After an internet debate, an oral discussion with local politicians followed. The evaluation showed that students appreciated the speed and the structure offered by the electronic debate system but they felt run over by the traditional oral debate.
From this experience, a handful of students discussed with their philosophy teacher Per Norbäck the possibility of developing an e-democracy. They decided to register a party and candidate for the local government in September 2002 with only one promise: to inject direct democracy in the representative system.
In January 2002, they started to work on the project. Soon after, they contacted Mikael Nordfors, a pioneer within e-democracy in Sweden. In the early 1990s, Mikael had founded a party with a similar ideology. Mikael offered Demoex to use the software he had implemented through his company.
They made an Internet site, and started to sketch the work flow. Demoex tried to find a way to adopt direct democracy into the existing representative system. The Demoex model became a three-step process:
- Thinning out
- Cast ballot
Thinning out consists of removing any irrelevant questions. In the thinning out process, all the public affairs that the local parliament is dealing with are presented. The voters report (on a scale of 1-5) what affairs they want to discuss and vote for. If an affair gets higher average report than 3.00, there will be a debate and a vote.
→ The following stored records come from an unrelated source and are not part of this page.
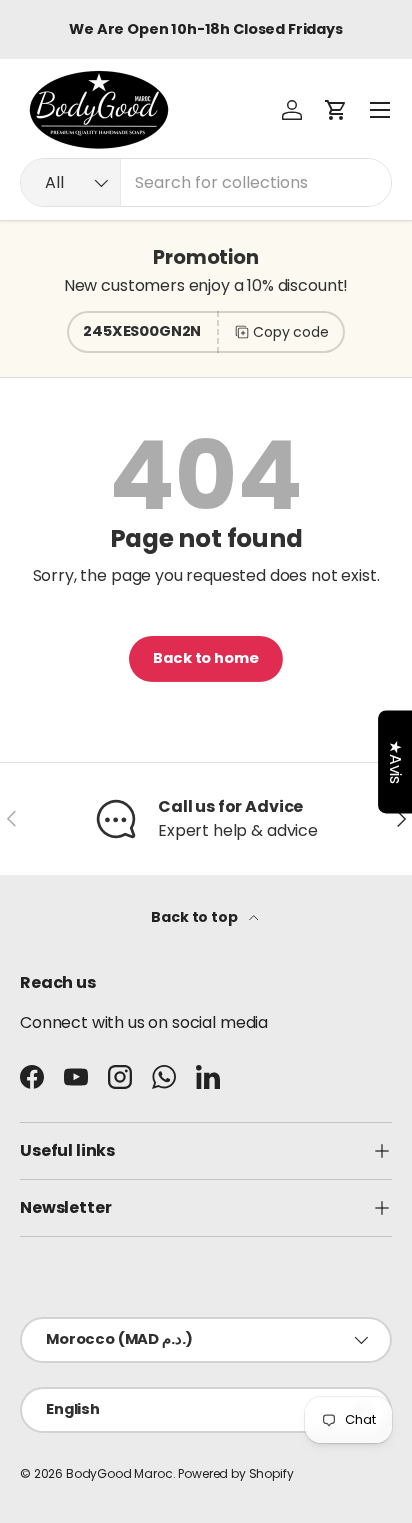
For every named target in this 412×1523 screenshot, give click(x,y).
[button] (336, 110)
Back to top (195, 917)
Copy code (291, 332)
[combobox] (206, 182)
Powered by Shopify (235, 1473)
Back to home (205, 658)
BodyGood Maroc (119, 1473)
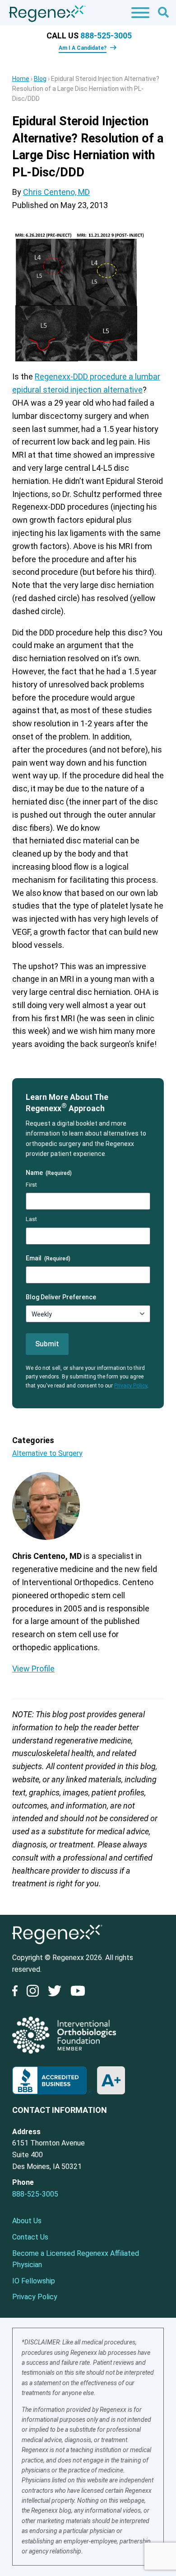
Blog (40, 78)
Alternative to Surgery (47, 1453)
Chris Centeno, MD (56, 192)
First (31, 1184)
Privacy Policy (130, 1386)
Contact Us (30, 2237)
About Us (27, 2220)
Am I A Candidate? (83, 48)
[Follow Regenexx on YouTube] (78, 1992)
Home (20, 78)
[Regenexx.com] (57, 1946)
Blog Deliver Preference (61, 1297)
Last (31, 1219)
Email (48, 1258)
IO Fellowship (33, 2281)
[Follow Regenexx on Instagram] (32, 1992)
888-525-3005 (106, 35)
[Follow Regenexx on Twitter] (54, 1992)
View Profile (33, 1668)
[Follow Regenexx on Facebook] (17, 1992)
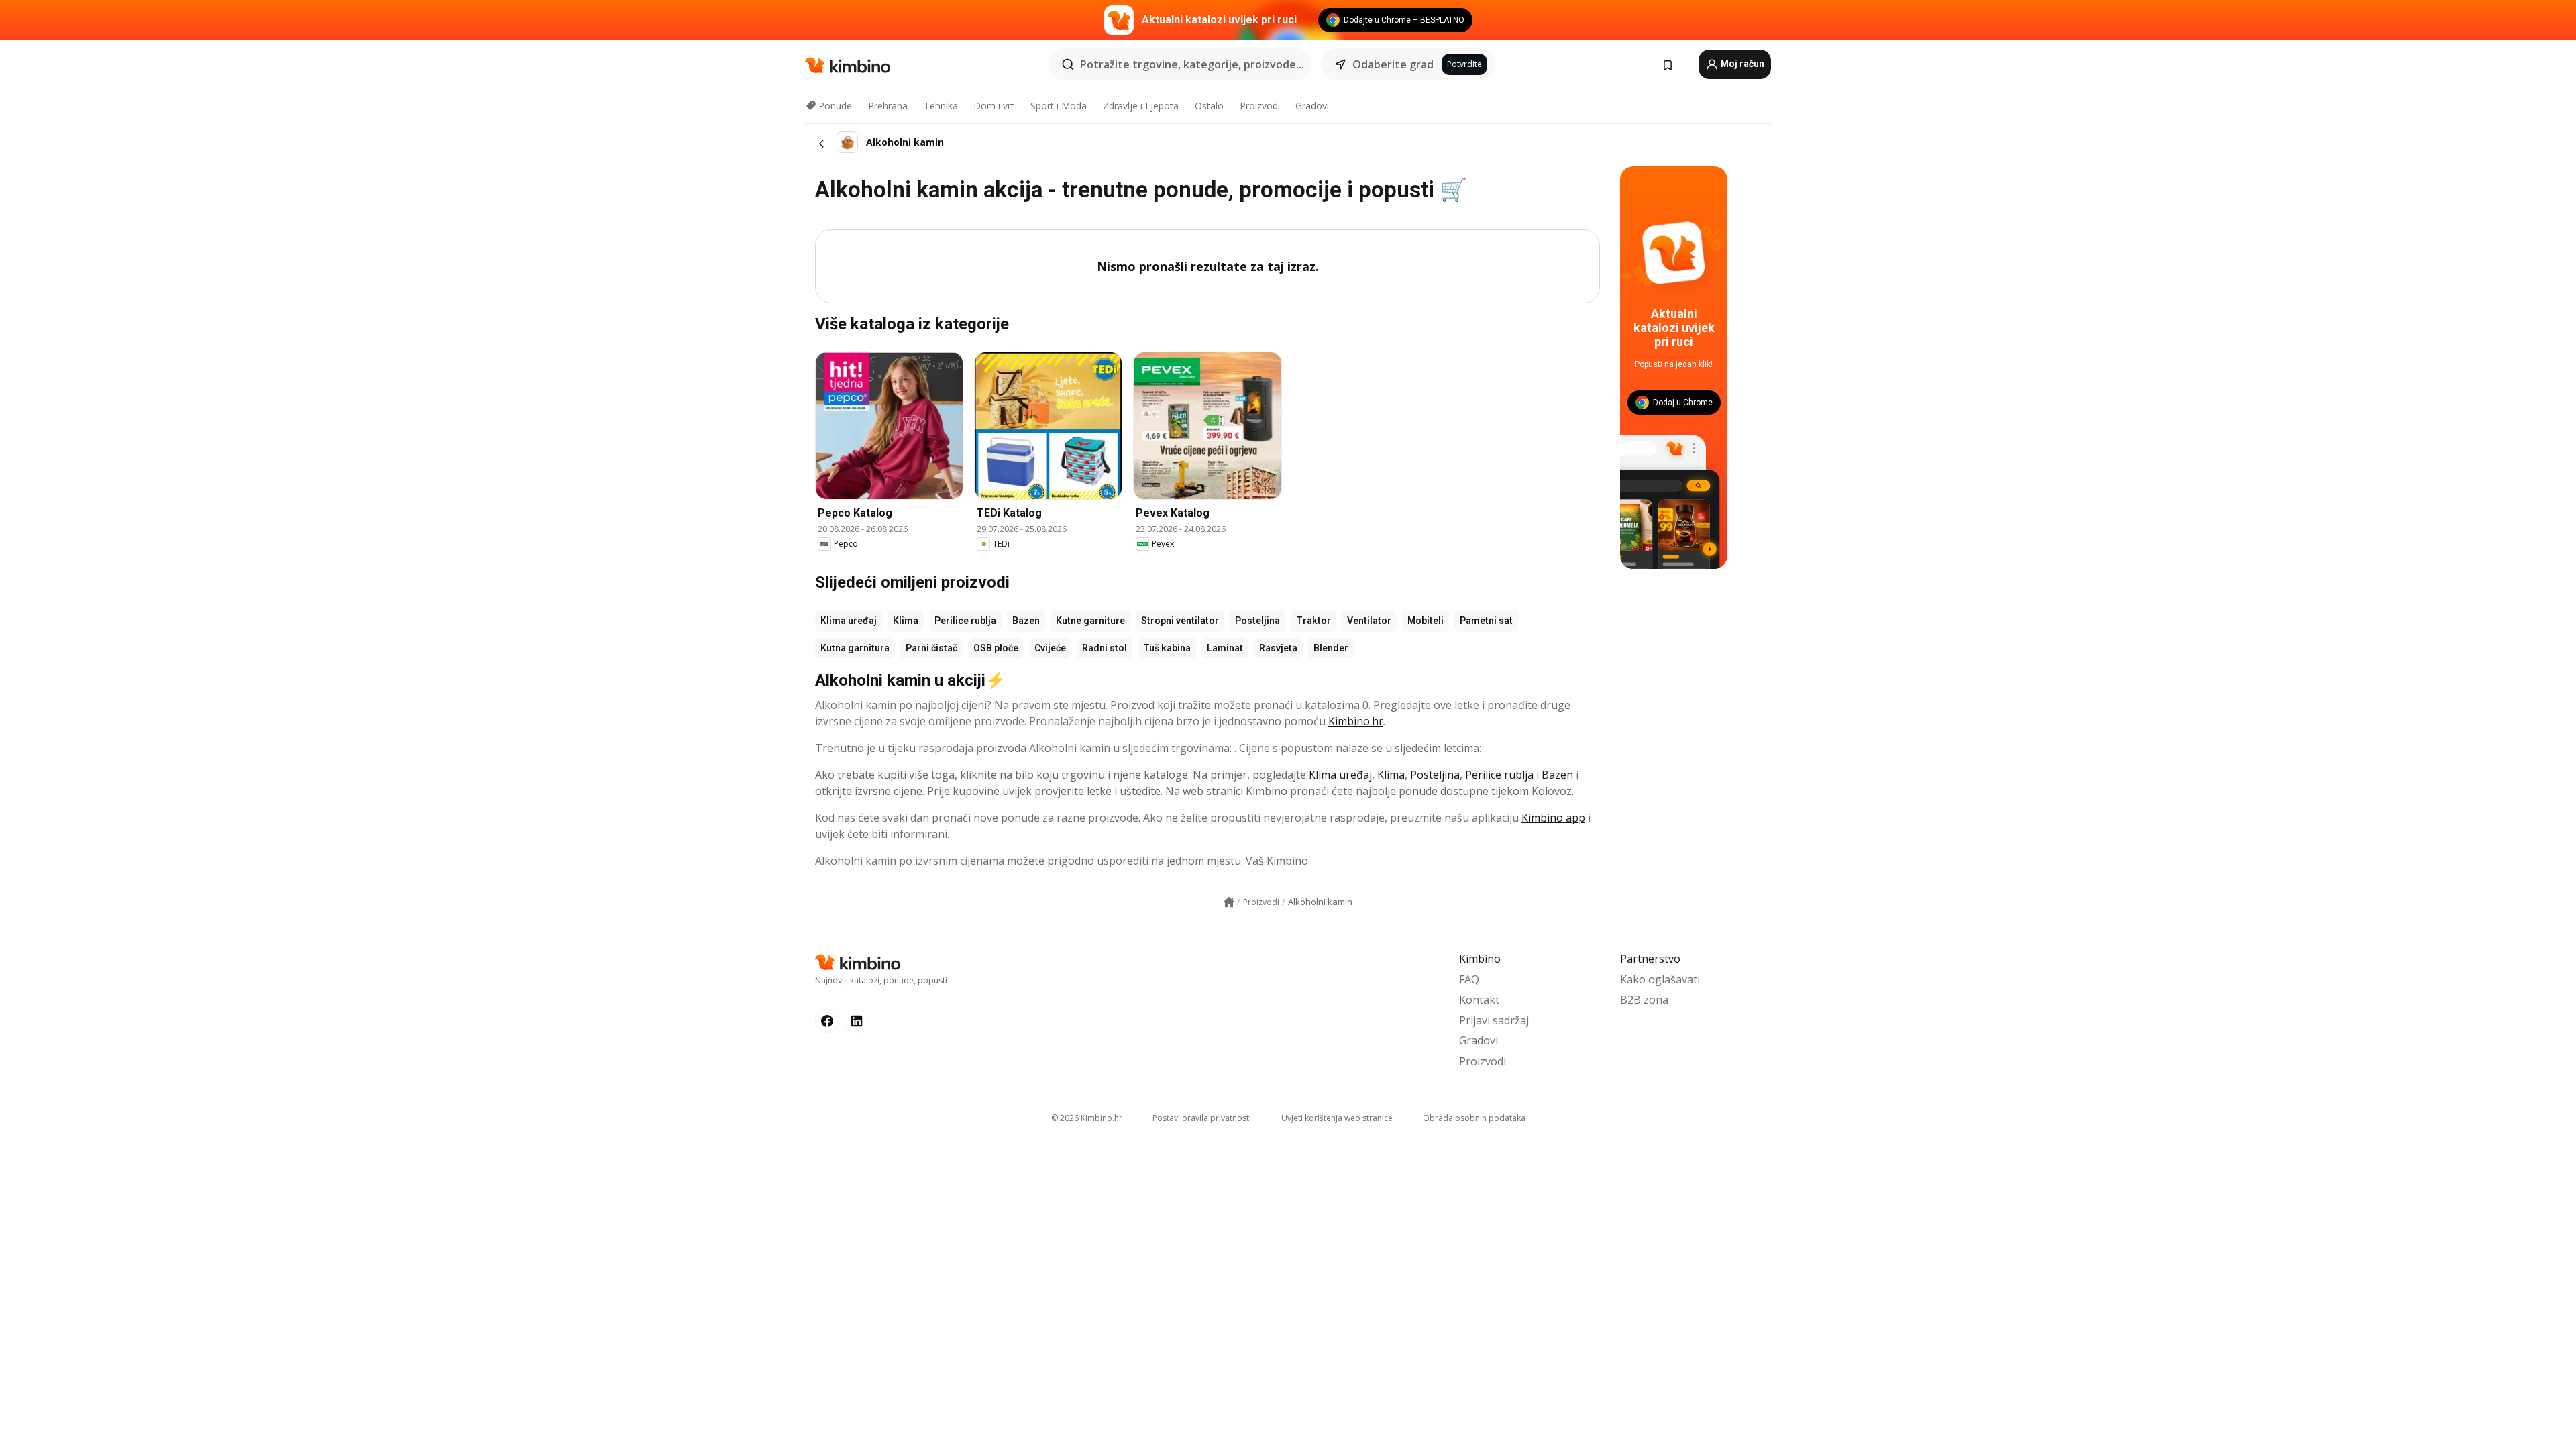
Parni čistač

In the debates, people argue for or against different political proposals. The debates are the base for the democratic votes. The debate is necessary in order to compare the pros and cons of the proposals. Any participant can contribute arguments to try to convince the other members of the "right" opinion.
The deadline for casting ballots is one day before the meeting of the local parliament. The results of the ballots are transformed into mandates according to statistical distribution. To fulfill the process, a Demoex representative needs to sign a contract with the promise to represent this distribution in the local parliament.
Rules and advertising
The founding activists of Demoex also made rules for all participants to follow. They believed that the rules were necessary to avoid chaos. After they had set the rules and found an accurate work flow, they had to advertise the concept. They distributed leaflets in the local postboxes, made Demoex T-shirts, and borrowed a house van as base for the electoral campaign. A certain interest from the media gave Demoex some attention. Though the advertising campaign was small and cheap, it was enough to win the first mandate of a direct democracy party in Europe.
Since 2011, similar initiatives are working together as E2D.